今日も久遠くんは甘い言葉で私を惑わす。
「……天音」

「……?あっ……蘭くん」

「……大丈夫?」

「えっ……あ、うん……」

わ、私……心配されるような顔してたかな?

「……なんかあったのか?」

「えっ……」

「図星確定だな。言え」

「や、やだっ!!」

「おーい!授業はじまんぞ」

先生の言葉で、蘭くんは席に戻っていった。



それから授業は開始される。

もう、授業なんてどうでもいいや。

「次、日向。

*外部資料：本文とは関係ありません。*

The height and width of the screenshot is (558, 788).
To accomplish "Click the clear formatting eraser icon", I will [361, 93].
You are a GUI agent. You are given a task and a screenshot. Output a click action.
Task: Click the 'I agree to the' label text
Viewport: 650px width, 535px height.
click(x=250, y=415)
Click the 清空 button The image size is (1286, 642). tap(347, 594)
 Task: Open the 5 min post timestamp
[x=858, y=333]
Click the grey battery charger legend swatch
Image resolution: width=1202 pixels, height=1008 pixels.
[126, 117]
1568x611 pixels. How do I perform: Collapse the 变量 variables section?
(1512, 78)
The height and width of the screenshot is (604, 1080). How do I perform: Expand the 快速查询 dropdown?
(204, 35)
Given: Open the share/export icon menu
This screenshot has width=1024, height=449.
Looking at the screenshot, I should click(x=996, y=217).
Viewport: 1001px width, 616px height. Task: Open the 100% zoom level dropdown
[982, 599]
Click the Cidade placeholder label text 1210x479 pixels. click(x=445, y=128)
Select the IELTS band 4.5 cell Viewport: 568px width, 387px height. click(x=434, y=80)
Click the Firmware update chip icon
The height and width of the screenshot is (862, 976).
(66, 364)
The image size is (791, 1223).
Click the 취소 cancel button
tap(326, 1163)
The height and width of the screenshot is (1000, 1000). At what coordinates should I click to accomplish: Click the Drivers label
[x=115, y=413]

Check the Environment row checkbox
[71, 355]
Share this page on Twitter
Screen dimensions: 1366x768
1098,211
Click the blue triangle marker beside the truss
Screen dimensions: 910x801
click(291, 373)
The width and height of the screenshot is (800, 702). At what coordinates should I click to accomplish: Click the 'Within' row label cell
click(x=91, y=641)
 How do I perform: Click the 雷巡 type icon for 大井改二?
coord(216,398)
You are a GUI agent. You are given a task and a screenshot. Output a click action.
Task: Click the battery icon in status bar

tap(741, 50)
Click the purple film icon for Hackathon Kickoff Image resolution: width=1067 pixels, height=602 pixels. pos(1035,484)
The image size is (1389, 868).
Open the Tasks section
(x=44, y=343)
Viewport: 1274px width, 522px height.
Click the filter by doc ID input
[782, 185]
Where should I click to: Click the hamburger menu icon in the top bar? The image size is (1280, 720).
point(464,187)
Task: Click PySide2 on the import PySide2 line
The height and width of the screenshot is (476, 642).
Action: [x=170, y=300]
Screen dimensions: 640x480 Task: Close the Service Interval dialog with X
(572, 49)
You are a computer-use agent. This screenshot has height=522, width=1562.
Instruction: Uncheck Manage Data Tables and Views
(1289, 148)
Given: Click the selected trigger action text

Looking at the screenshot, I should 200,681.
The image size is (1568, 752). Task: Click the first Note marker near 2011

」

「……」

「日向!」

「へっ!?あ、す、すみません……!!」

先生に呼ばれてガタッと椅子から立ち上がる。

そして、出題された問題を解いて行く。

「日向まったくお前は……」

「えっ……!?ま、間違ってましたかっ……!?」

「ちがう。大正解だ」

「よかった……」

ん……?だとすると、なにがだめなんだろう……?

「ボーッとして当てられたんだから、解けないが当たり前だろ!」

ナイスタイミングで先生が理由を話した。

「ええっ……」

し、仕方ないですよっ……!

勉強だけはできるようにと高校生の勉強は全てハークしてるんだからっ……!!

「す、すみません……」

そう言いながらポスッと先に座り込んだ。